Mar 19 2010
Tom Siegfried wrote an article on the use of statistics in science that is simultaneously excellent and frustrating. It is an excellent review of common errors in using and thinking about statistics in science. But it is frustrating because Siegfried frames his article as a problem with “science” – as if his criticisms are criticisms of science itself, rather than the failings of individuals. At times he also writes as if the problems with statistics that he points out are fatal flaws or “some” researchers are just now starting to take into consideration.
Rather, from my perspective statistics are a very complex and challenging field. Most scientists I know have a moderately sophisticated understanding of statistics, many know far more of statistics than I, although some apparently less. However, most large studies consult with statisticians who are experts in statistical analysis. The primary difficulty is with interpreting studies once they are published (even when the paper itself gets the statistics correct).

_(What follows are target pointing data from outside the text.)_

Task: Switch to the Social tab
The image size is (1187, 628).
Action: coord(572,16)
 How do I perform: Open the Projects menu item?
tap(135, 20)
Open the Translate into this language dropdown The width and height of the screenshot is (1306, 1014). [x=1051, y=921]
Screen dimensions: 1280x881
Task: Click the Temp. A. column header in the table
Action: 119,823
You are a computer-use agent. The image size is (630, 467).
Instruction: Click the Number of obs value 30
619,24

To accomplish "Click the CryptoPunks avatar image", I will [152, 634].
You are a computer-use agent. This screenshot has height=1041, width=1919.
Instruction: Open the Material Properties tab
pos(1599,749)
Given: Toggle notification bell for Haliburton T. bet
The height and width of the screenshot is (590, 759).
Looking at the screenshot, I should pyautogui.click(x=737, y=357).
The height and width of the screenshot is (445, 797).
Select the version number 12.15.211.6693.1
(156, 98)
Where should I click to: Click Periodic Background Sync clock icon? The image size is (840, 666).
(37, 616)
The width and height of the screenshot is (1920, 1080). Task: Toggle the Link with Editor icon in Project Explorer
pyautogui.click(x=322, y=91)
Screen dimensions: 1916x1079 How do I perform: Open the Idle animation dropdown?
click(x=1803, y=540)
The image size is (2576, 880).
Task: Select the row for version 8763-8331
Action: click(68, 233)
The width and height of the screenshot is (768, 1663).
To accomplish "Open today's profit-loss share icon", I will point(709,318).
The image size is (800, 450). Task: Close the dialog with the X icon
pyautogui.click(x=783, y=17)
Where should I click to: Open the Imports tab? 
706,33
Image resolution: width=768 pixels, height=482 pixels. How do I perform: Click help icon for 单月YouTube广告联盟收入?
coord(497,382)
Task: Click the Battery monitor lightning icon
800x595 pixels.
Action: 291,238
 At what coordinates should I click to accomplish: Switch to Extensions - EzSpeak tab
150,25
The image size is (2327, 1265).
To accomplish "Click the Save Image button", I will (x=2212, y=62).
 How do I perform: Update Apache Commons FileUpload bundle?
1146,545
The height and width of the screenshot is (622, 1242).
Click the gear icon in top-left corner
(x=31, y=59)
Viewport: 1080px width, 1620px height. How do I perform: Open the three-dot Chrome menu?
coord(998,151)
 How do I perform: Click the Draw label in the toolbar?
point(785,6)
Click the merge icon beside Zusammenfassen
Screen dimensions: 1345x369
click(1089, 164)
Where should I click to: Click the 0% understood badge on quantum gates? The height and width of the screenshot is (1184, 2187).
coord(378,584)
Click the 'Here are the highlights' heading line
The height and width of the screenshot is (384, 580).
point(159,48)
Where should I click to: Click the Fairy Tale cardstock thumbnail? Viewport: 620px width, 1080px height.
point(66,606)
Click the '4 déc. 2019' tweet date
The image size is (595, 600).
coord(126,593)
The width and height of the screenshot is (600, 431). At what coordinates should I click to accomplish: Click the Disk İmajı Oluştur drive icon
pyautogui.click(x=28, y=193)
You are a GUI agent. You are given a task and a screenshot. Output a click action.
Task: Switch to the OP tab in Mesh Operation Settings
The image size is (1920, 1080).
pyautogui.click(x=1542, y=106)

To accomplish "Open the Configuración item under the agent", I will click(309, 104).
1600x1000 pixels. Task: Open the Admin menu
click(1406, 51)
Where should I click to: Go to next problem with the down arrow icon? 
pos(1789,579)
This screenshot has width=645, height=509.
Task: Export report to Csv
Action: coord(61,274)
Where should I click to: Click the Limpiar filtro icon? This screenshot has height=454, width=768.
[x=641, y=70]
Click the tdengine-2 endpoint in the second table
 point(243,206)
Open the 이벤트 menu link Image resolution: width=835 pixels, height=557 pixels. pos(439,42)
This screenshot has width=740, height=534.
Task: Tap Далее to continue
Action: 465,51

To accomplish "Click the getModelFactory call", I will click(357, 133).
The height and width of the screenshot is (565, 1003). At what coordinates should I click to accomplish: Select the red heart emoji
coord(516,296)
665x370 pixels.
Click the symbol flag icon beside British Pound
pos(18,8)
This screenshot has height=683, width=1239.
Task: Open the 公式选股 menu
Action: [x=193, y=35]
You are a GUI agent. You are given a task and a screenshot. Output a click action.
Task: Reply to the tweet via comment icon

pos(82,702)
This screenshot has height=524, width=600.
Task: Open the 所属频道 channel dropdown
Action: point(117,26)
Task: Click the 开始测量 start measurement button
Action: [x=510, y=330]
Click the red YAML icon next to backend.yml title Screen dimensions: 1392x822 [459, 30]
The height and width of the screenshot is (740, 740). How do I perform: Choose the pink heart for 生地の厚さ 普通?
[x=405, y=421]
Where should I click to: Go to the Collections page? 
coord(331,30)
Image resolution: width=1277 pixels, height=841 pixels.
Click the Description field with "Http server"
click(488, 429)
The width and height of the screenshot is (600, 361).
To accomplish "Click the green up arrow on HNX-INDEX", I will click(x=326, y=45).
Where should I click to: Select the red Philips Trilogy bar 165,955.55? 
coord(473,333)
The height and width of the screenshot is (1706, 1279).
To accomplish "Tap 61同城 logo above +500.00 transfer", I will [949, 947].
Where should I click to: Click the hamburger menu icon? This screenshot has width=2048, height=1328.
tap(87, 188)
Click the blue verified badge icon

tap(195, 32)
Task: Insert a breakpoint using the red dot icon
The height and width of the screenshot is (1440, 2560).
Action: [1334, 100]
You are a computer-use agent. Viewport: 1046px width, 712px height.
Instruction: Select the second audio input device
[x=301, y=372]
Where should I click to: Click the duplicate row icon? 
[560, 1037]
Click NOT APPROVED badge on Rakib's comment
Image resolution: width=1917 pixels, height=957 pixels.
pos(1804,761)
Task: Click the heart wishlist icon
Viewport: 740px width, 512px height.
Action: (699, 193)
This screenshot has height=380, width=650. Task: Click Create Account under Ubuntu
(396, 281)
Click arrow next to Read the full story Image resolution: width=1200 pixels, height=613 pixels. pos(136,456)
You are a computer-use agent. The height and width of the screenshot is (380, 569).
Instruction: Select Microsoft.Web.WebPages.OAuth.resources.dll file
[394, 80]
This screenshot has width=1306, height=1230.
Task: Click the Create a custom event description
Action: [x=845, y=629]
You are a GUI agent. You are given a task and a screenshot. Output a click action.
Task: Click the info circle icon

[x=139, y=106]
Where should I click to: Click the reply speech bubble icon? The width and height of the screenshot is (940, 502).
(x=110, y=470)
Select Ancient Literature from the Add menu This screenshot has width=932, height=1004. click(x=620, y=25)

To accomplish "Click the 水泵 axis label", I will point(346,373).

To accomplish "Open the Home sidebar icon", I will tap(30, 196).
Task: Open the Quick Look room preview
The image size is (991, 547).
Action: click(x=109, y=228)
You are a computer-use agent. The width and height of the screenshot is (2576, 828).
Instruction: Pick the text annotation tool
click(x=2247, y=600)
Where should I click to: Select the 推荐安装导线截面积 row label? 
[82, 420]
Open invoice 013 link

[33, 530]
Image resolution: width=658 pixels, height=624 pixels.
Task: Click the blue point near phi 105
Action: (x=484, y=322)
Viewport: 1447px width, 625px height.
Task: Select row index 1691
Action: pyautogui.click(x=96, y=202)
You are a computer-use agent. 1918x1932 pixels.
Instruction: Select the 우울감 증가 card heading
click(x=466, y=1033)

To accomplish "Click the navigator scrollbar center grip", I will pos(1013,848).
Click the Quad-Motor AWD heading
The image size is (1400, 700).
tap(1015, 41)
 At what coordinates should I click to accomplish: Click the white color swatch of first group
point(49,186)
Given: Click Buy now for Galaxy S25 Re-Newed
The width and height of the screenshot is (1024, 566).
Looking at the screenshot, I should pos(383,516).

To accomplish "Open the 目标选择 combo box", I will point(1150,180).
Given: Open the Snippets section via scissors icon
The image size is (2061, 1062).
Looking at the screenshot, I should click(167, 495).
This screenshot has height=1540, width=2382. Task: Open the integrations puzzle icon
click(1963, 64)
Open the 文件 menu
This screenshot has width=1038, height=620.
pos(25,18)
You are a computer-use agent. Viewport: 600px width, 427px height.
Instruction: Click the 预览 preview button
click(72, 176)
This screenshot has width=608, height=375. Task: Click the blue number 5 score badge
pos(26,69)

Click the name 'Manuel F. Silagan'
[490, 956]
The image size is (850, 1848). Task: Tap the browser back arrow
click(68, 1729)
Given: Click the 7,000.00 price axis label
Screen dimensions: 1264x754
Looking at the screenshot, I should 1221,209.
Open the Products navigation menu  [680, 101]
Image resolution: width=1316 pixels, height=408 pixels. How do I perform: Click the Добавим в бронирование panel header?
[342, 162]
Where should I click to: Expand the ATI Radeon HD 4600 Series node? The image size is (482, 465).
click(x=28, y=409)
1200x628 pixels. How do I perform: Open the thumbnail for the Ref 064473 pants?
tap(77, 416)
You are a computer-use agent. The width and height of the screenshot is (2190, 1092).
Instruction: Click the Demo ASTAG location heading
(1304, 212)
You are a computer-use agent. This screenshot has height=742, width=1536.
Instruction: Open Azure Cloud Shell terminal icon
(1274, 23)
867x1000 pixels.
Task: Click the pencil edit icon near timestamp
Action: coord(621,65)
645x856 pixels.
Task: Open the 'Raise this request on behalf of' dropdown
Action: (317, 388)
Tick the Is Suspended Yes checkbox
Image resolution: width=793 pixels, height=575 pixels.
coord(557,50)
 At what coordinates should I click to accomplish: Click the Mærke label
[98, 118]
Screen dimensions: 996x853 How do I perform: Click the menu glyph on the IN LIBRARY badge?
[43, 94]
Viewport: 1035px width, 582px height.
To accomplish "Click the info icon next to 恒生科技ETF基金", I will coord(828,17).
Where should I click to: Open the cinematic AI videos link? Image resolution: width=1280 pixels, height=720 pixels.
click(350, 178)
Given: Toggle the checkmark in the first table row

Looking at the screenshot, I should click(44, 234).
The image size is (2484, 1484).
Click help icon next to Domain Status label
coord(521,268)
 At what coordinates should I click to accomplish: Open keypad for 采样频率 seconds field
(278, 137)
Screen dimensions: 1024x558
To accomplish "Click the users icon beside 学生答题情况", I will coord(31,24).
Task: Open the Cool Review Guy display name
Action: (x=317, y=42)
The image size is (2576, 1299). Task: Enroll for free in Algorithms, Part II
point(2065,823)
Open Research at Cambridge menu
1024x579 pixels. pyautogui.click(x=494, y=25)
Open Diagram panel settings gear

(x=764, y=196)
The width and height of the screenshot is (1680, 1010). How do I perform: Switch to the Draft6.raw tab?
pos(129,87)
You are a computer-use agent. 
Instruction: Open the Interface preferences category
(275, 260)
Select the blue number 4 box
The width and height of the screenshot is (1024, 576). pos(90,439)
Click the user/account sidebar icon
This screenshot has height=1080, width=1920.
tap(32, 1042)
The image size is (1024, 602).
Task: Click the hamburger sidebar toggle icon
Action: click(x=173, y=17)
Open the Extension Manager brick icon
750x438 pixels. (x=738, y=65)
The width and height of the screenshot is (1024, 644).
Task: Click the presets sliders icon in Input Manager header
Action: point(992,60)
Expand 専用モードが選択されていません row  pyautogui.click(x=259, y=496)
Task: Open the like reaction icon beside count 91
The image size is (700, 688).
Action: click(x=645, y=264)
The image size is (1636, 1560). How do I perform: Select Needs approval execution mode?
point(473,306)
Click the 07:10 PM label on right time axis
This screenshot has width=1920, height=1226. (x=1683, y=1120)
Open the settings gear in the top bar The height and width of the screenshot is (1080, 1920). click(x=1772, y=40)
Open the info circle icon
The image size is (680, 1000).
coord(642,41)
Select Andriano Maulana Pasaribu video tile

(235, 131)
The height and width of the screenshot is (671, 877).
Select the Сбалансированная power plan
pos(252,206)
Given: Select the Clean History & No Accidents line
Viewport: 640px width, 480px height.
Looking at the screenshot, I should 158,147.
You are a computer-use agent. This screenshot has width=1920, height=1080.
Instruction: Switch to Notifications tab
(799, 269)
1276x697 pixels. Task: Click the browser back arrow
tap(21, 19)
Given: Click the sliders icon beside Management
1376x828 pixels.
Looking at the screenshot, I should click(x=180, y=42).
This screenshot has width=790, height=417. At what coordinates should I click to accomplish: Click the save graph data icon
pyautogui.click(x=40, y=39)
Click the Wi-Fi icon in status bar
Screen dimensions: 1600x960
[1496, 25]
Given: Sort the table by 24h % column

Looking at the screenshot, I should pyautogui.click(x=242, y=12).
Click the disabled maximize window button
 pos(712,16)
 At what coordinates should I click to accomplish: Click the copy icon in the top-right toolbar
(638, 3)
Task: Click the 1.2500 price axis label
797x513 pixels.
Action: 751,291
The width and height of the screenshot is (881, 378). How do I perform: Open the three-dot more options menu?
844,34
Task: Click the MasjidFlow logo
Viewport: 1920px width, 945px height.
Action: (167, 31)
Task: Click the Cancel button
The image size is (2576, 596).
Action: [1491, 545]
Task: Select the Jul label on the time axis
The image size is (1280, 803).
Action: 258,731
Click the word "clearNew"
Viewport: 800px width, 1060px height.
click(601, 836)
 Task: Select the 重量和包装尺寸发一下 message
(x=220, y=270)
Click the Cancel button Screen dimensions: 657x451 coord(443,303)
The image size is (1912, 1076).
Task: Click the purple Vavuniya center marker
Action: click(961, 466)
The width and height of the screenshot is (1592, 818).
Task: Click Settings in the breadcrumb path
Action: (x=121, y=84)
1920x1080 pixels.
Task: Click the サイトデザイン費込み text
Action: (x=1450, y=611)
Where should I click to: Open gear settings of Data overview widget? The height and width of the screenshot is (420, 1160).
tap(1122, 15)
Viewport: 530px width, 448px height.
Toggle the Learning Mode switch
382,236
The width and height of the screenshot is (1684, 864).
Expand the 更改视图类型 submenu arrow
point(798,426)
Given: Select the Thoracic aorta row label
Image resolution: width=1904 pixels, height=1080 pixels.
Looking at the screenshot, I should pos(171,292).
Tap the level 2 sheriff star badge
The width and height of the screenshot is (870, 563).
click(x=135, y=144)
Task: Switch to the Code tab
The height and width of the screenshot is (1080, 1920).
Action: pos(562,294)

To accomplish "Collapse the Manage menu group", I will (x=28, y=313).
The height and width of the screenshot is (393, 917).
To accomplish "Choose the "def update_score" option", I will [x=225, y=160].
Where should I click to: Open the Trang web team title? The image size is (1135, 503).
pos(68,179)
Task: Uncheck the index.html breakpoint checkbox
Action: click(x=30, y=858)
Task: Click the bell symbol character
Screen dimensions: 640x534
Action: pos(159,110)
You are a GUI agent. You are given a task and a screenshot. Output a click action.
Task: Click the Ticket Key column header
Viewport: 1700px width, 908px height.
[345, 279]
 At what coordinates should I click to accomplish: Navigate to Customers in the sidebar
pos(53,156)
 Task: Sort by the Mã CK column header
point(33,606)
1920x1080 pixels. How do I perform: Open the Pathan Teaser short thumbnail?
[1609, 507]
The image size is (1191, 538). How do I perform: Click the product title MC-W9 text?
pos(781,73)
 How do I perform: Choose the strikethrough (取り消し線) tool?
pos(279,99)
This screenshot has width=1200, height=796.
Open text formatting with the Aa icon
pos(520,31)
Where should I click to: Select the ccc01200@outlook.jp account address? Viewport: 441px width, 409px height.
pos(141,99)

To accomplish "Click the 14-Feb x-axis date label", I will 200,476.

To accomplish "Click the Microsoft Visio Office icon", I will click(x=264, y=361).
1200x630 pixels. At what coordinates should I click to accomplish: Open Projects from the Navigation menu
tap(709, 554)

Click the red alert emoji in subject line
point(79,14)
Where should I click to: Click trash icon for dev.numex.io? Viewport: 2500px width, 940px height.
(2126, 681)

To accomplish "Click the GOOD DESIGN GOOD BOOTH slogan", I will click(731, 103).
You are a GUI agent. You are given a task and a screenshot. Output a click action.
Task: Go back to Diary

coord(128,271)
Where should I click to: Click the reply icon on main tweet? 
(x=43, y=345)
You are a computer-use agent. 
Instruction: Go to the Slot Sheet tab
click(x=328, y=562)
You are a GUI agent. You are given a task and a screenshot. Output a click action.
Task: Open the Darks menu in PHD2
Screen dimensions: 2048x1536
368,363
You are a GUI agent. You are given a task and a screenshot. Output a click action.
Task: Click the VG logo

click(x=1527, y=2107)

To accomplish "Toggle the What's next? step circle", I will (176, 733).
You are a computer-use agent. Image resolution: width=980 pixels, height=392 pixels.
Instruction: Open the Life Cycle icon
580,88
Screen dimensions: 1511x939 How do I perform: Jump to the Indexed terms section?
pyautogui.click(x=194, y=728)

But the specific problems Siegfried points out have been widely known for years, and those researchers with a better understanding of statistics have been taking them into account for as long as I can remember. Most of them I learned about in medical school at the hands of researchers and experts in public health.
But all that aside – Siegfried does provide an excellent review of common mistakes interpreting statistics in research, especially medical research. The article is worth a thorough read, but I will give some highlights.
The first and most common error is the misinterpretation of the meaning of statistical significance, often stated mathematically as the p-value. Often the p-value is described as the probability that the results of the study were due to chance alone, so a p-value of 0.05 means that there is only a 5% chance that the study results are a false positive. But this is not an accurate description of p-value.
Rather, the p-value says that if we assume the null hypothesis (no effect) what are the odds of getting the results of the study or greater. This may seem like a subtle difference (and it is) but it’s important. This is not the same thing as saying there is a 95% chance that positive results reflect a real effect.
First, statistical significance does not account for the rigor and quality of the study. It assumes no bias or flaws, and it does not account for other statistical flukes that could alter the results (such as poor randomization – see below).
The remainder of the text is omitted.